◆ Quoted passage ◆
====

Dear reviewer, we sincerely appreciate the time and effort you dedicated to reviewing our paper. Your thoughtful and constructive feedback has been invaluable in highlighting the strengths of our work. Your insightful reviews and acknowledgment of our contributions inspire us to continue refining our work in this field. We address your concerns below:
Ablation analysis. We appreciate your emphasis on the importance of a detailed ablation analysis. In response, we have expanded this section in the appendix to include a more extensive range of studies. These studies are conducted across 5 sequences randomly selected from the Dynamic32 split, specifically for ablation purposes. The additional ablations include a variety of configurations, such as head ablation, depth loss variations, feature field ablation, and flow ablation studies. These extended analyses offer more insights into the impact of each component within our model. Due to the extensiveness of the results, we refer the reviewer to Appendix C in the revised paper for details.

====

◆ Data section ◆
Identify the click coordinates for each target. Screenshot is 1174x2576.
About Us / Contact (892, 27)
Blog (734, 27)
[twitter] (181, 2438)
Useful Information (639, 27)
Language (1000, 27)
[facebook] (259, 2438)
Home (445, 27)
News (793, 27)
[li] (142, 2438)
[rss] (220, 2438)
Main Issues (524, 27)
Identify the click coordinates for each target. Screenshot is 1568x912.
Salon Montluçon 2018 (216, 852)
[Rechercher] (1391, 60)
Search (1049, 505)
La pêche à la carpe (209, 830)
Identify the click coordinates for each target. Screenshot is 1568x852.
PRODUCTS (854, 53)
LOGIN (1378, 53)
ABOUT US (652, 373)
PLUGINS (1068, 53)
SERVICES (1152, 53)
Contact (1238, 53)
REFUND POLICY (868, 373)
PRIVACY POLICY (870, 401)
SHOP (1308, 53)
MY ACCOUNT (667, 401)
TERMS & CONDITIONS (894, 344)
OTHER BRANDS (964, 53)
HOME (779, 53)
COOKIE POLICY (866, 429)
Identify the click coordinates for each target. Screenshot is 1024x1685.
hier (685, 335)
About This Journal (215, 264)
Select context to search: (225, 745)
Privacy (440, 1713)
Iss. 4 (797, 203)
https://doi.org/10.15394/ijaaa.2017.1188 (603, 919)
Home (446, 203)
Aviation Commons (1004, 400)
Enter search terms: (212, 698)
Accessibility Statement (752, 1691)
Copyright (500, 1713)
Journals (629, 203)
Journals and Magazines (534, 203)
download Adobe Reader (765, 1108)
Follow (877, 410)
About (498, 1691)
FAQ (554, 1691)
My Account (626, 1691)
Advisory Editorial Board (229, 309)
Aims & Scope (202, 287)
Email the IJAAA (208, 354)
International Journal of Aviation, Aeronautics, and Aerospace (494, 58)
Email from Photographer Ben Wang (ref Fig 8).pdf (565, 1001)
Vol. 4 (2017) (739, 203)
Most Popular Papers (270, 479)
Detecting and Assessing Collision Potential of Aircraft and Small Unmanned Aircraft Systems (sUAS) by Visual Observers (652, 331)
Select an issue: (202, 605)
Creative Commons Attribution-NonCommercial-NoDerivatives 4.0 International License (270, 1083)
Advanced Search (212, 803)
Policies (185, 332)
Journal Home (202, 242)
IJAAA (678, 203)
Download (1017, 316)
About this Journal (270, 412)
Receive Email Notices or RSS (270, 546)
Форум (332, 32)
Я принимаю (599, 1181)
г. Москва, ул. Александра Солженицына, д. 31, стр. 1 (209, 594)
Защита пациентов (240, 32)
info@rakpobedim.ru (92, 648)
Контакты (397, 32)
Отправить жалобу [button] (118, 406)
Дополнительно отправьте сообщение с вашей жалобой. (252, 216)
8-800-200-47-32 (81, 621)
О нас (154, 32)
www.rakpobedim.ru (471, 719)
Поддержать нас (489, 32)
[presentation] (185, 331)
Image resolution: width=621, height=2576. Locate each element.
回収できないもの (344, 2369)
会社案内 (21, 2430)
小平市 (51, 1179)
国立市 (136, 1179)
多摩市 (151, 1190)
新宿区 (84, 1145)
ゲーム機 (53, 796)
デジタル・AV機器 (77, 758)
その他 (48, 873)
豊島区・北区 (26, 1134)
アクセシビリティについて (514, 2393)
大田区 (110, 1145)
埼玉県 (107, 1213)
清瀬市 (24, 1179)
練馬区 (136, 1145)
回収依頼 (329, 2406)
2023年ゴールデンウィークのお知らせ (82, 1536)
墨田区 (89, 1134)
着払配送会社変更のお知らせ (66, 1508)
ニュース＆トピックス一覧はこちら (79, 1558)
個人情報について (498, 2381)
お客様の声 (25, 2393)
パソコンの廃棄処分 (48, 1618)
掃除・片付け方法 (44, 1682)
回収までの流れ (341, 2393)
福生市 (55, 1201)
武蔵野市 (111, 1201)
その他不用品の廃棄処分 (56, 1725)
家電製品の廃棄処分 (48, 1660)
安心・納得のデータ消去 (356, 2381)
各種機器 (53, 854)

====

◆ Exercise 1 ◆
In the response to the reviewer above, from which split were the sequences used for the ablation studies selected?
◆ Exercise 2 ◆
Continue the response to the reviewer above, starting right after its last sentence.

◆ Task response 1 ◆
The Dynamic32 split.

◆ Task response 2 ◆
Applicability of NeRF methods for driving. We appreciate you initiating this great discussion. The major applications this paper considers are auto-labeling and sensor simulation for autonomous driving. E.g., one can combine this sensor simulation with traffic modeling to benchmark a planning algorithm with such real-world captured data, instead of using a graphics engine to simulate scenes. In addition, EmerNeRF can enable large-scale reconstruction from raw sensor data. We also agree with reviewers that investigating a generalizable pipeline for online inference will be valuable. We are actively working on a large world model that can infer scene structures and semantics from online observations with an encoder architecture. We see EmerNeRF as a first step towards this goal as it provides: 1) a flexible scene representation that considers semantics, geometry, and motion, and 2) pseudo labels and supervision for this world model. We are excited about this direction and would like to take your inputs!
Discussion regarding ViT features. This is indeed another great and insightful question, which closely aligns with our current research focus. In fact, we have an immediate follow-up work under review of CVPR where we discovered that these artifacts exist in nearly all Vision Transformers. We traced their origins to the positional embedding added to the input tokens and proposed a method to address this issue across all ViTs. We are also curious about whether 3D video ViTs (that explicitly deal with video data, like VideoMAE / Siamese MAE) exhibit a similar issue. However, our study on Video ViTs is not yet complete, as how to lift video features to 4D remains unexplored within the NeRF community. We are actively pursuing this line of research and are eager to share our findings on our anonymous website as soon as new updates are available. Although these updates might be beyond the scope of this rebuttal, we invite the reviewer and interested readers to check our anonymous website for new visualizations and findings, which we plan to post soon. We seriously consider your question on 3D video ViTs and are more than glad to explore this direction further!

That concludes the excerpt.